Trump is making the "types of moves that one makes if they're actually running," said one top Republican consultant familiar with his efforts.

The real estate mogul has spoken to pollster Tony Fabrizio as well as members of Larry Weitzner's Jamestown Associates, sources said. Three Republicans said that Florida-based media consultant Rick Wilson had been recommended to Trump as a potential hire. (Wilson declined to comment on whether he’d been approached or spoken with Trump).

He recently called pollster and strategist Kellyanne Conway, who agreed to set him up with some evangelical leaders.

"I would not discount his viability because he crosses the first threshold," said Conway, citing his name recognition and ability to put money toward a race.

I'm not sure this proves anything, except the fact that he's willing to go to elaborate, Roger Stone-ian lengths, and throw around what's probably (for him) a relatively small amount of money, to make the publicity stunt look convincing.

But let's imagine that it's true. Could he actually compete? Politico again:

"I don't see Donald Trump trudging around in the snows of Iowa wearing ear flaps and trudging around the country fair," said a top official at the Southern Baptist Convention, Richard Land.

But can't you see him magisterially propelling himself into an Iowa state fair, or down a main street in small-town New Hampshire, in a motorcade of Escalades?
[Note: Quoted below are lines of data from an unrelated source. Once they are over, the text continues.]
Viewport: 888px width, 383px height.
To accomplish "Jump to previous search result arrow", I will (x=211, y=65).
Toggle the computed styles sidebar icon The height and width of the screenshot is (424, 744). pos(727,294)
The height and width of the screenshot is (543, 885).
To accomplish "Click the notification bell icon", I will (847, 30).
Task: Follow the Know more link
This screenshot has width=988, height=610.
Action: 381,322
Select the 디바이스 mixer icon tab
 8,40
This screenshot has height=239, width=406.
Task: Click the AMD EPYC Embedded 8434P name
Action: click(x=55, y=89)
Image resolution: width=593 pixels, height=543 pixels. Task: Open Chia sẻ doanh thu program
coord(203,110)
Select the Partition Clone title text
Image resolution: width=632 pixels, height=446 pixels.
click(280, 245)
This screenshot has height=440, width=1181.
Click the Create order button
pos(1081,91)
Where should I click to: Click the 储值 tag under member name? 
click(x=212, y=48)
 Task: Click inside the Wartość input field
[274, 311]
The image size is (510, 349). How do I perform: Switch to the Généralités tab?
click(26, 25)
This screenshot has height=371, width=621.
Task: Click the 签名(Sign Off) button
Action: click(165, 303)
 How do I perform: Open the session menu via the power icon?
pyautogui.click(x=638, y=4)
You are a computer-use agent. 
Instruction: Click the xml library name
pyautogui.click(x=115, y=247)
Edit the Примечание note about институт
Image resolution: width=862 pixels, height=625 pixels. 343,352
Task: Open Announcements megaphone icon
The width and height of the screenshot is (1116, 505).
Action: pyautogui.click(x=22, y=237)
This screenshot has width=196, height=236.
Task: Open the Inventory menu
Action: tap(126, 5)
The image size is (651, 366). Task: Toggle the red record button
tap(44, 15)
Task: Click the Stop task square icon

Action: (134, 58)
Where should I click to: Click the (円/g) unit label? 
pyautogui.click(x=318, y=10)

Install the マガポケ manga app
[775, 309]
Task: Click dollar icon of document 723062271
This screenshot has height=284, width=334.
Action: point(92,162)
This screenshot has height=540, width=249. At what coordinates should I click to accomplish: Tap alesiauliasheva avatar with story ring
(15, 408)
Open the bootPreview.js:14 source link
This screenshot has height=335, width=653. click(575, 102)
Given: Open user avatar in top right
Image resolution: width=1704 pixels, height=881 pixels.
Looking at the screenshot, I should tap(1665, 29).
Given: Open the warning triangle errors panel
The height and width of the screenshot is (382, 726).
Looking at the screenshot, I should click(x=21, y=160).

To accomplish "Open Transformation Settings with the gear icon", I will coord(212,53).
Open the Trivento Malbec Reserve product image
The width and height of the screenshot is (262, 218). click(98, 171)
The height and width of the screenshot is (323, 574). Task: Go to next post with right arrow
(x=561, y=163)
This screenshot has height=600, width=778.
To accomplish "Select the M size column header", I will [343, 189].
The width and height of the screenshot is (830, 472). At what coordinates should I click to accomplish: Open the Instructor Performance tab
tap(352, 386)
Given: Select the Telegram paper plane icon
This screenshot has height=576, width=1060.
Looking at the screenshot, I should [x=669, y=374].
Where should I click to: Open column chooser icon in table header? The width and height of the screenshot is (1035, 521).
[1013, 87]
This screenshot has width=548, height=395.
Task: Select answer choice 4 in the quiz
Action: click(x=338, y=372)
And are we really sure that couldn't work -- winning the nomination, by being the macher, the mack, the big pimp?

Last week, mistermix at Balloon Juice posted a video in which the Green candidate for a congressional seat in upstate New York encountered a tea party voter:

I set up the video to start when he encounters a tea partier who's extremely concerned that raising taxes on the rich will make them move away, thus wrecking the economy.

I may just be in a nutpicking mood this morning, but this is the rawest example of pure serfdom I've seen in a long time. If the king moves away, how will the peasants eat?

Here's the video (the key part starts around 1:36 -- I don't know how to get it to start there) (cued up -- thanks, roshan):

There it is. Isn't that what a lot of wingnuts -- at least enough to give Trump early plurality wins in states with big fields -- really want? The folks who moan that we're on "the road to serfdom" -- don't they really want to be the serfs of rich guys like Trump?

I just don't know. I've always heard that campaigning in the early states was an exercise in humility -- the pigshit on your Gucci loafers at the Iowa state fair and all that. But is it different now on the right? Does the base want to prostrate itself before a plutocrat overlord, and not hold him to the same standards as mere mortals?